Since the management of the troubled bank promised an update of its strategy with the publication of its third part at the end of July after its change of boss, the rumors have become even stronger. Various speculations are circulating, in particular about the future of the investment bank and a significant reduction in staff.
The rumor machine is churning
As recently as Thursday morning, the Financial Times (FT) reported that Credit Suisse was considering splitting its merchant banking arm into three separate entities, a move to sell profitable businesses precisely to avoid a capital raise.
The split would be on a model comprising three entities: the group’s advisory operations, which could later be separated, a bad bank managing risky assets for sale, and the division’s remaining business, the British daily said, citing those familiar with it Sources with The Reason.
By the time of former CEO Tidjane Thiam, the second-largest Swiss bank had already set up a defeasance department, the Strategic Resolution Unit (SRU), which consolidated the company’s unprofitable activities under one roof, or to transfer it for other reasons.

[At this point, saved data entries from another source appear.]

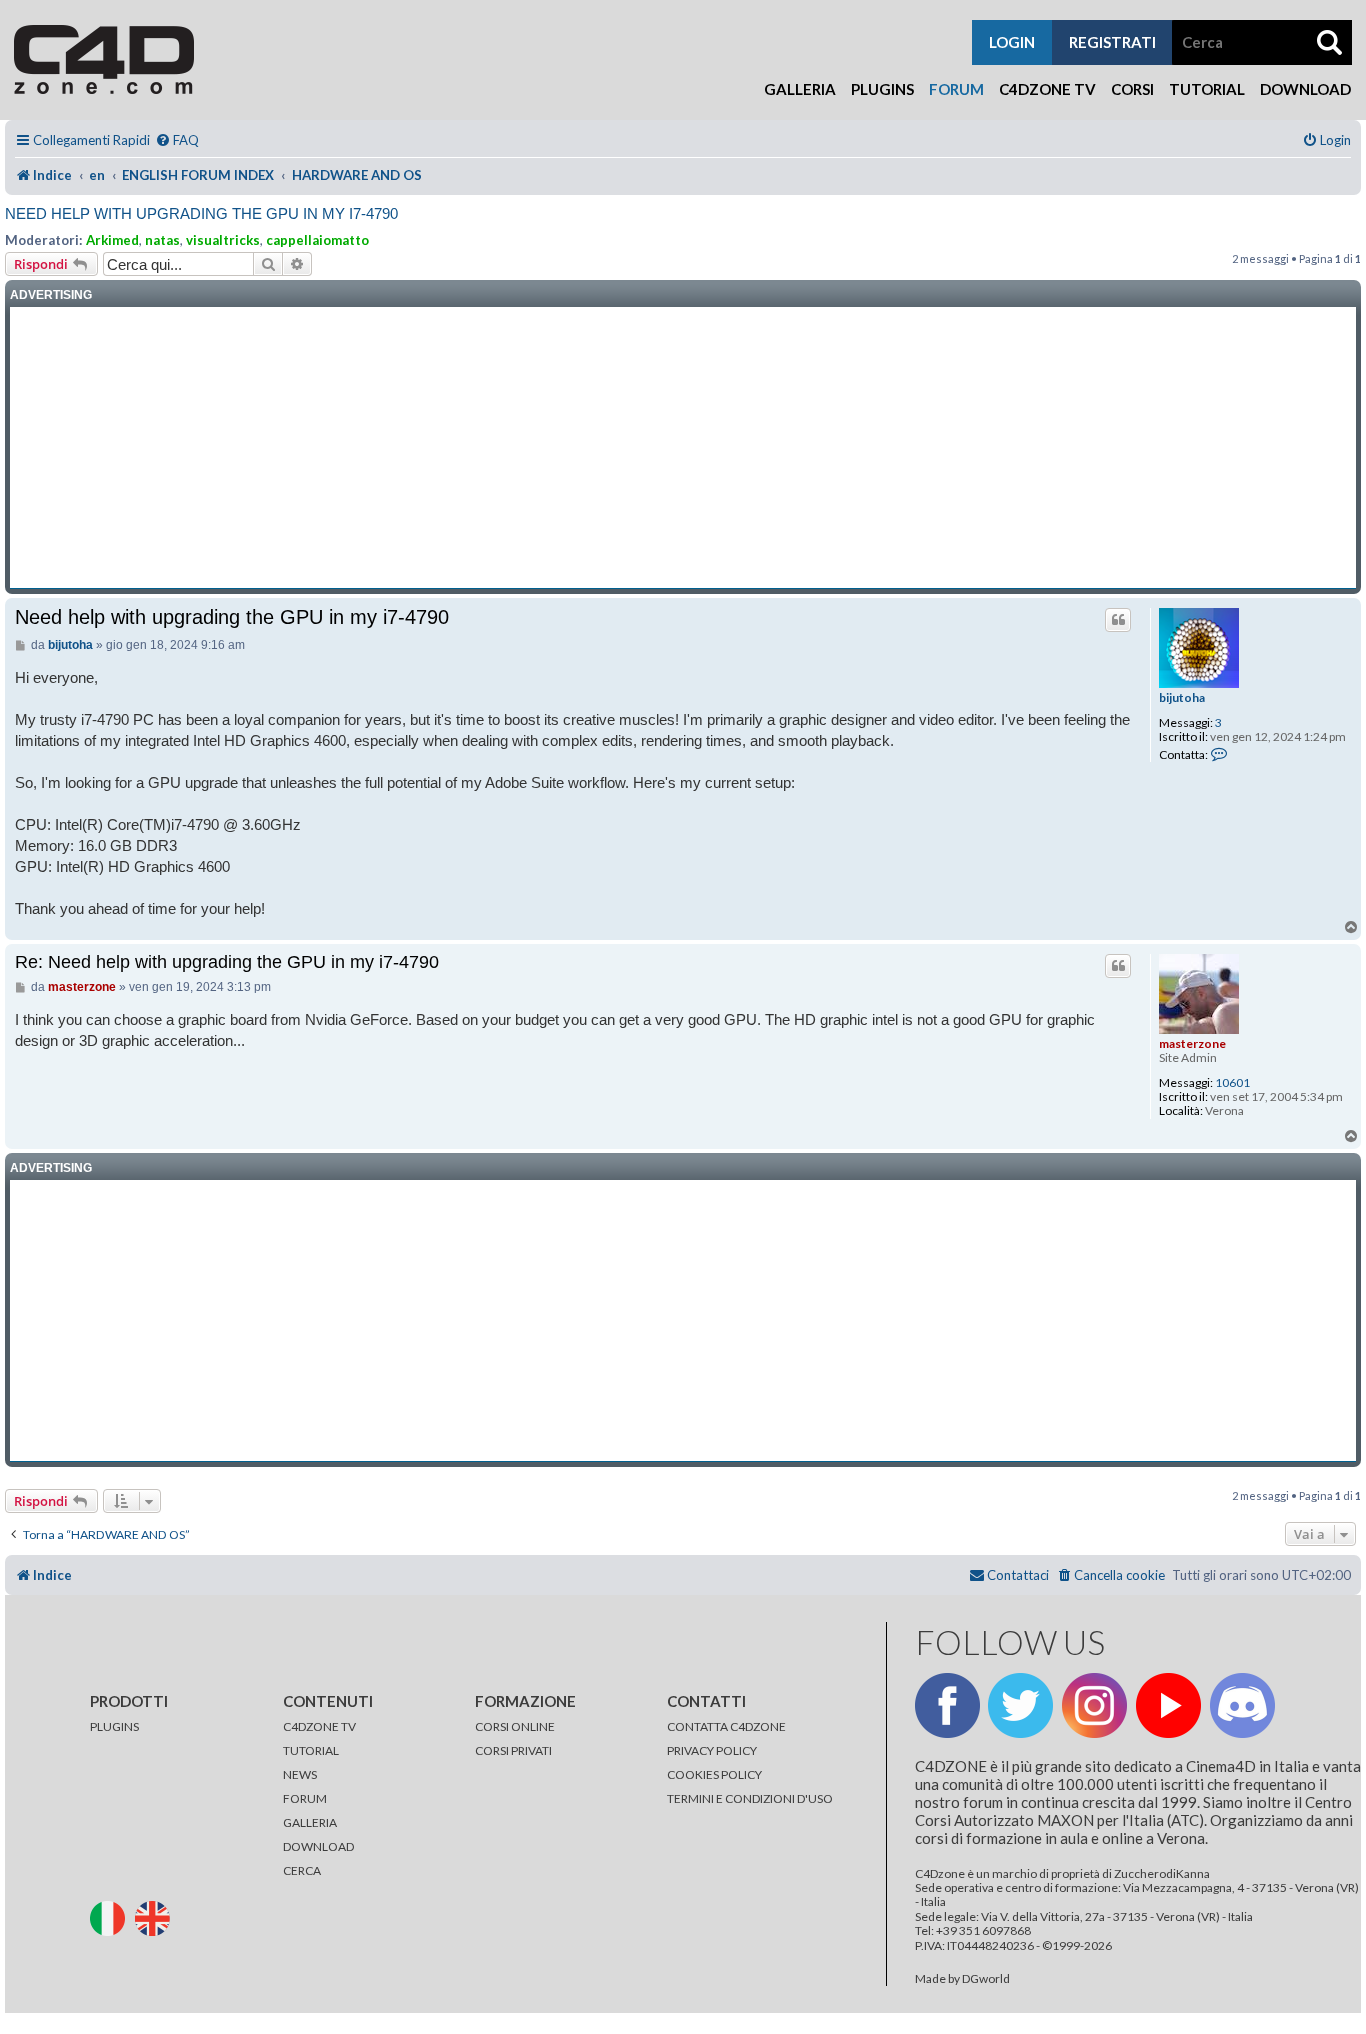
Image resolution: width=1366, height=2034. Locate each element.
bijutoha (1182, 698)
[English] (156, 1916)
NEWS (300, 1774)
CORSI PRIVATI (513, 1750)
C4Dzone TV (1047, 89)
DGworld (986, 1979)
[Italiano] (111, 1916)
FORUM (305, 1798)
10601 (1232, 1083)
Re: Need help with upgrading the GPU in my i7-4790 (227, 962)
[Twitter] (1020, 1705)
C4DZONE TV (319, 1726)
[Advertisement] (683, 448)
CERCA (302, 1870)
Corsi (1132, 89)
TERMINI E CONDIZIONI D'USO (750, 1798)
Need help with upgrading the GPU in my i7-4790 (201, 213)
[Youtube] (1168, 1705)
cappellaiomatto (317, 240)
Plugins (882, 89)
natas (162, 240)
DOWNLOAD (318, 1846)
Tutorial (1207, 89)
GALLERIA (310, 1822)
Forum (956, 89)
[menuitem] (177, 140)
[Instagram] (1094, 1705)
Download (1305, 89)
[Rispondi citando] (1118, 620)
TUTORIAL (311, 1750)
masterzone (1192, 1043)
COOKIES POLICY (714, 1774)
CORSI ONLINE (515, 1726)
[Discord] (1242, 1705)
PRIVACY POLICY (712, 1750)
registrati (1112, 42)
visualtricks (223, 240)
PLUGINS (114, 1726)
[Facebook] (947, 1705)
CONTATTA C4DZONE (726, 1726)
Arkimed (112, 240)
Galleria (800, 89)
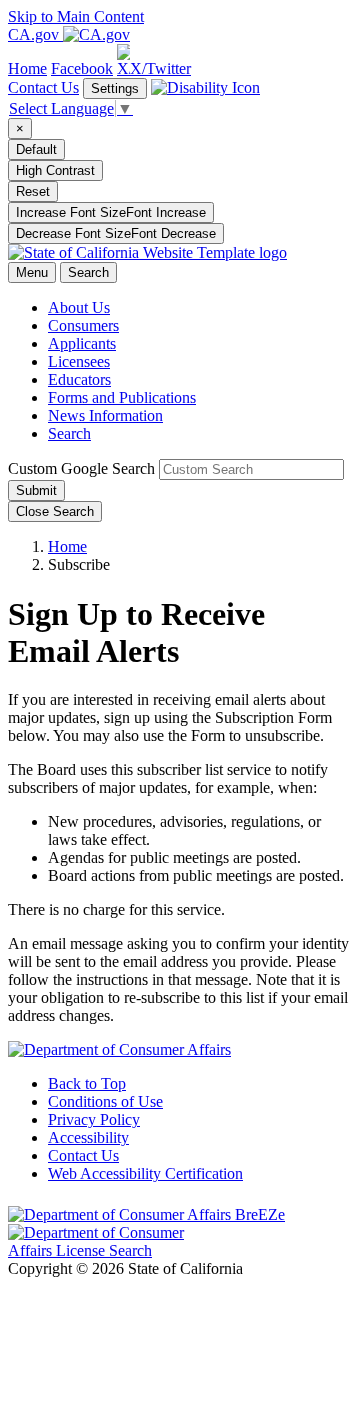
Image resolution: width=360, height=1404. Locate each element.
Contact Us (43, 87)
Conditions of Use (105, 1101)
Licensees (79, 361)
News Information (105, 415)
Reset (33, 191)
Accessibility (88, 1137)
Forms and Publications (122, 397)
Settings (115, 88)
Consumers (83, 325)
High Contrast (55, 170)
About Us (79, 307)
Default (36, 149)
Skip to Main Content (76, 16)
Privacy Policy (94, 1119)
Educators (79, 379)
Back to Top (87, 1083)
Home (67, 546)
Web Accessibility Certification (145, 1173)
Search (69, 433)
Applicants (82, 343)
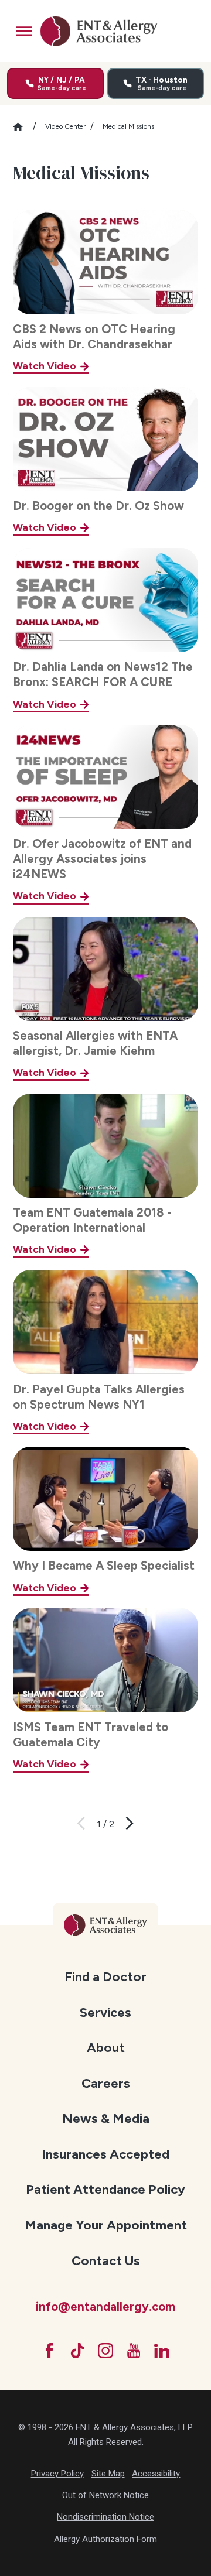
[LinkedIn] (161, 2350)
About (106, 2048)
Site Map (108, 2473)
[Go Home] (23, 127)
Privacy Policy (57, 2473)
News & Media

The Sunday newspaper had already spoken of a major dismantling of the Credit Suisse investment bank at the beginning of September. According to a preliminary scenario, which is to be discussed in the Zurich company’s board of directors, around 5,000 jobs could be cut as part of this restructuring.
Last week, Bloomberg reported that the two-veiled bank was considering reintroducing its US investment banking business under the name First Boston, taking the name of the company it acquired in the mid-1990s. “Credit Suisse First Boston” was discontinued in 2006.